Franz Kaltenbeck (1944-2018) est venu de Vienne en 1976 pour faire son analyse avec Jacques Lacan. Devenu psychanalyste à Paris et à Lille, et aussi dans les prisons du Nord de la France, il animait un séminaire de criminologie et a créé la revue Savoirs et clinique.
Outre ses nombreux articles et ouvrages de psychanalyse, il a aussi publié des poèmes et continué à s’intéresser à la littérature et à l’art, qu’il avait pratiqué avec le mouvement des Actionnistes viennois dans les années soixante.
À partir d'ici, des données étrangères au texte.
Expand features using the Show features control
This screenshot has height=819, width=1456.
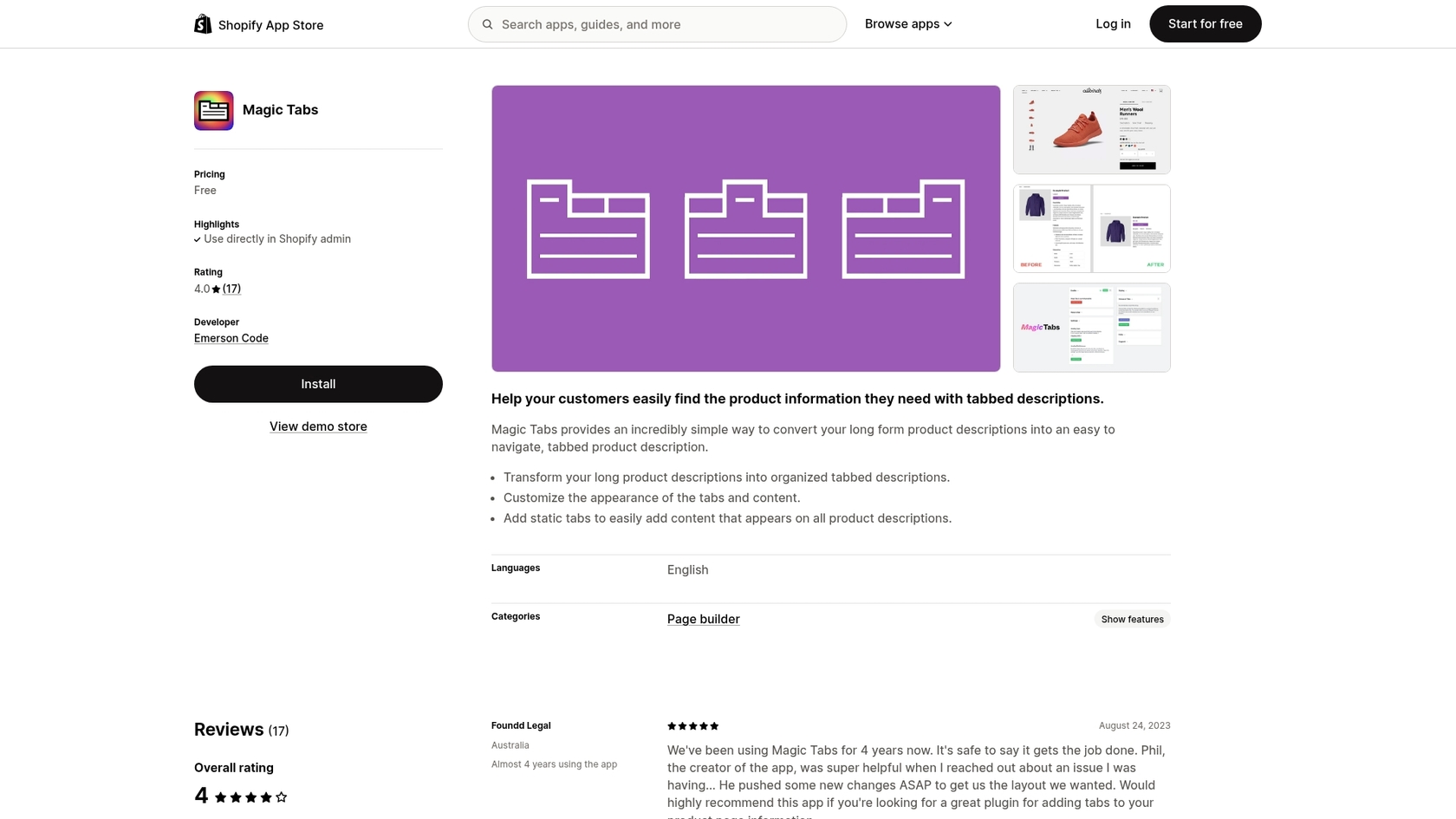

Né à Graz le 17 octobre 1944, à la fin de la seconde guerre mondiale, Franz Kaltenbeck était particulièrement sensible à la recrudescence des tendances d’extrême droite et xénophobes dans l’ensemble de l’Europe et notamment en Autriche, son pays natal. Il a d’ailleurs publié un article dans le journal Le Monde du 15 janvier 2018, où il s’alarmait du retour de l’extrême droite en Autriche, conséquence, à ses yeux, de l’absence d’un travail de mémoire. Une psychanalyse apolitique lui était par ailleurs inconcevable, comme le montre nombre des colloques et séminaires qu’il a organisés depuis plus de trente ans.